• Your task:
Your response should be every line from the entries that includes the string "computer".

━━━━

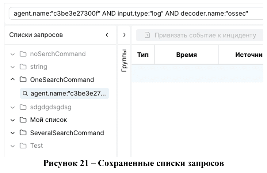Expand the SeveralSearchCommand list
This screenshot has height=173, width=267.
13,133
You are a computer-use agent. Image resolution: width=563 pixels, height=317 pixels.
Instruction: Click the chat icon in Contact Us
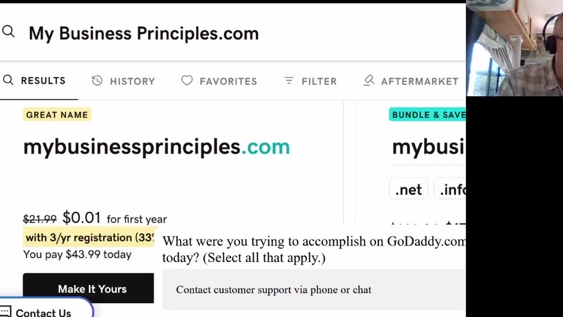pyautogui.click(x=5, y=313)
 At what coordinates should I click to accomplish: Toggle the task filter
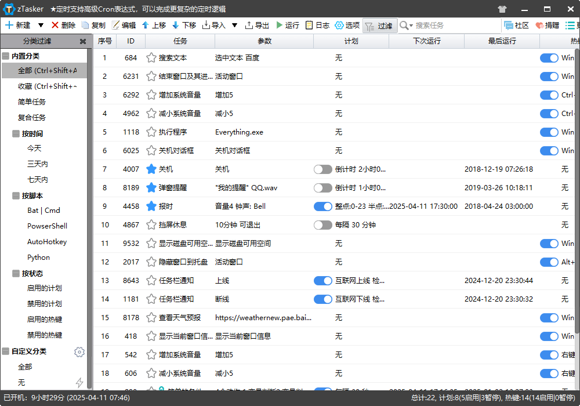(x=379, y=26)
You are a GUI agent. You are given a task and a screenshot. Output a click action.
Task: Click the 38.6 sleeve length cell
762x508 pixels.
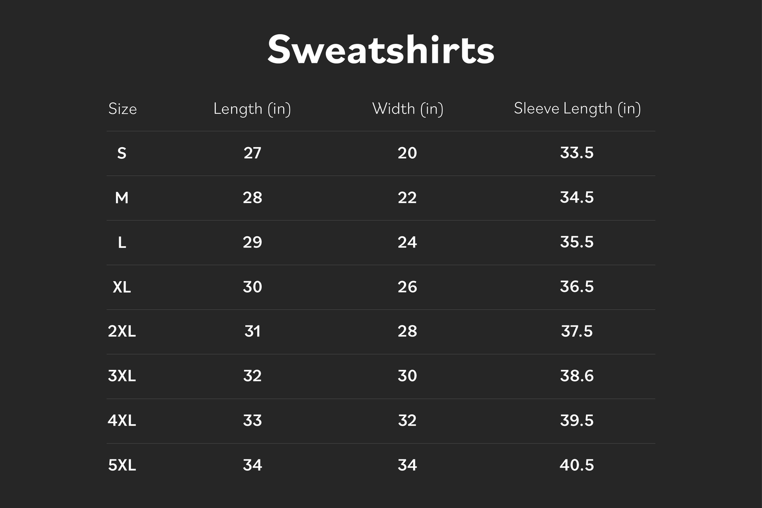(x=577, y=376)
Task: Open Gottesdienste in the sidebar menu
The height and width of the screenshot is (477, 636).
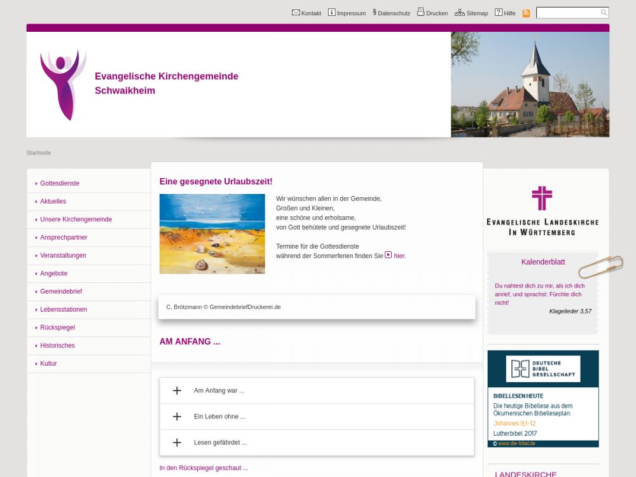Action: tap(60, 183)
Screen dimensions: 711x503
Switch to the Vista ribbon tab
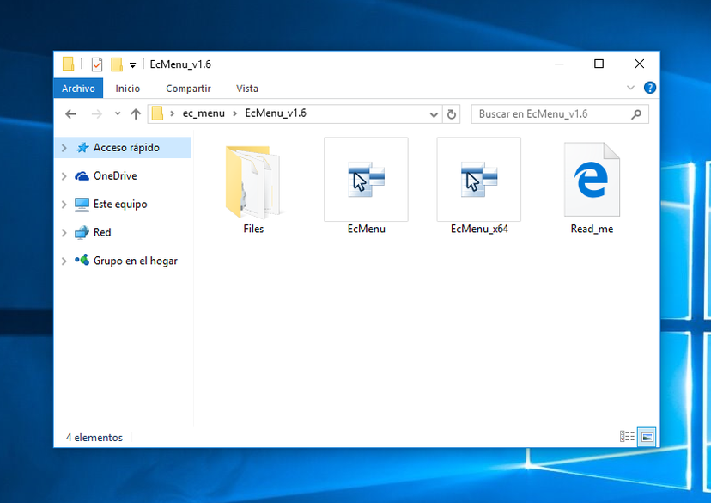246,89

━━━━

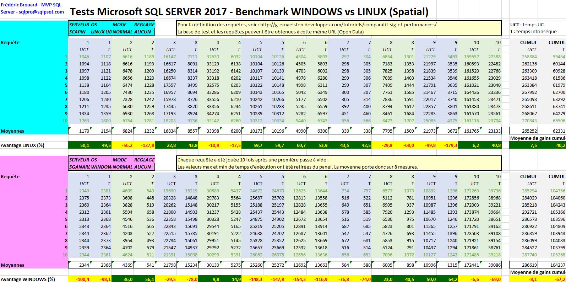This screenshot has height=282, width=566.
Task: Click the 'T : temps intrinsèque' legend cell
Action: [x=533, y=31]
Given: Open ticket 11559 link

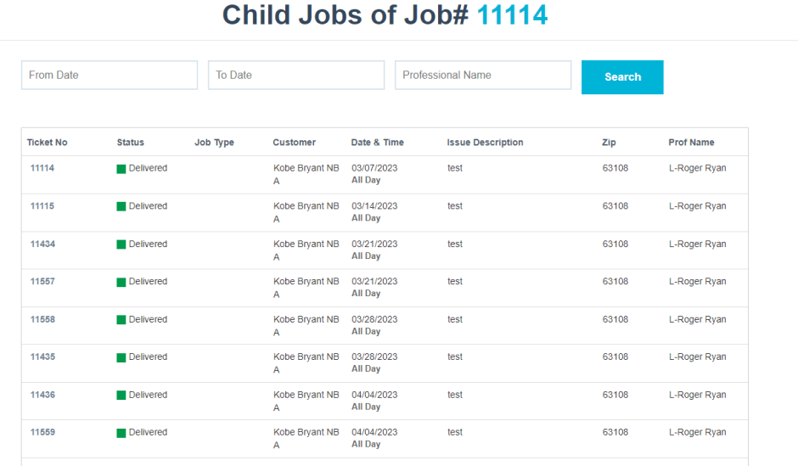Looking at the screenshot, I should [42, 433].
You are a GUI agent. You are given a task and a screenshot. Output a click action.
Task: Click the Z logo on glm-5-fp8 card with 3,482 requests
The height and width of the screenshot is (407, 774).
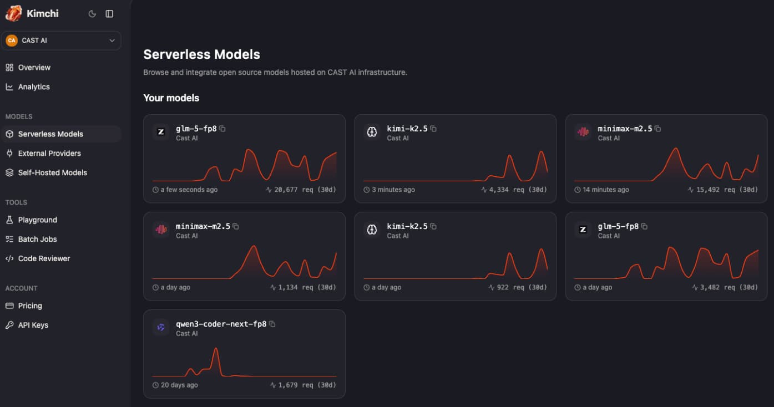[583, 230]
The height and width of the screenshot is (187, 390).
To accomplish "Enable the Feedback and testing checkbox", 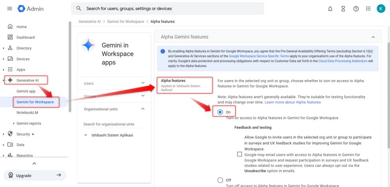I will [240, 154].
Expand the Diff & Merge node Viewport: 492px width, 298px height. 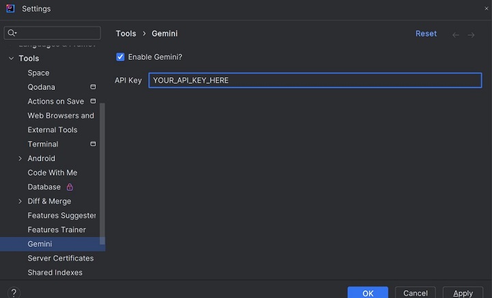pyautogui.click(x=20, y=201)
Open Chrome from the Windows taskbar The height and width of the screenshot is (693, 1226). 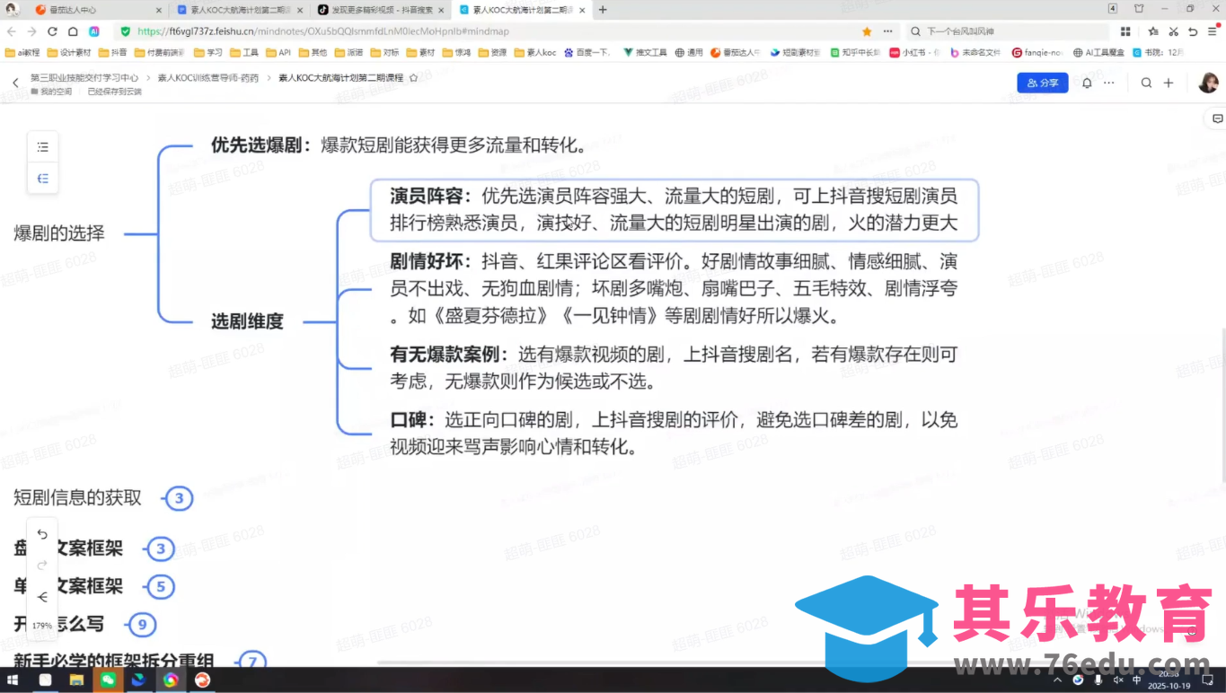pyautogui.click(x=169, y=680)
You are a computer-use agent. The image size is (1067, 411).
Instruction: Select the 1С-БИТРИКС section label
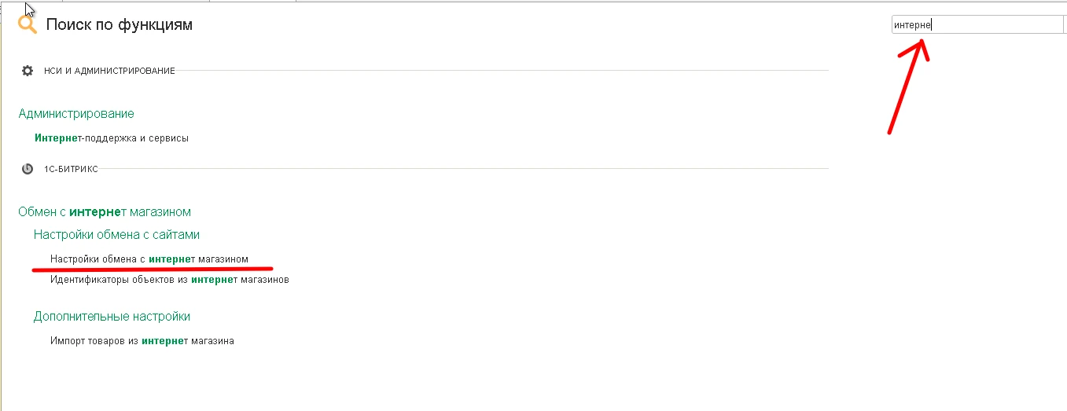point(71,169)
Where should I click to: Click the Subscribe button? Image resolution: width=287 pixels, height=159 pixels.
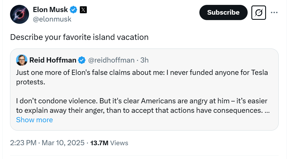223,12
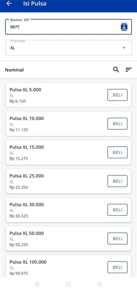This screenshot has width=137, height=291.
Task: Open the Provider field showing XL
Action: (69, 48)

━━━━

• Output of the task:
You are a computer-use agent. Image resolution: width=563 pixels, height=317 pixels.
You are a computer-use agent. The image size is (1067, 411).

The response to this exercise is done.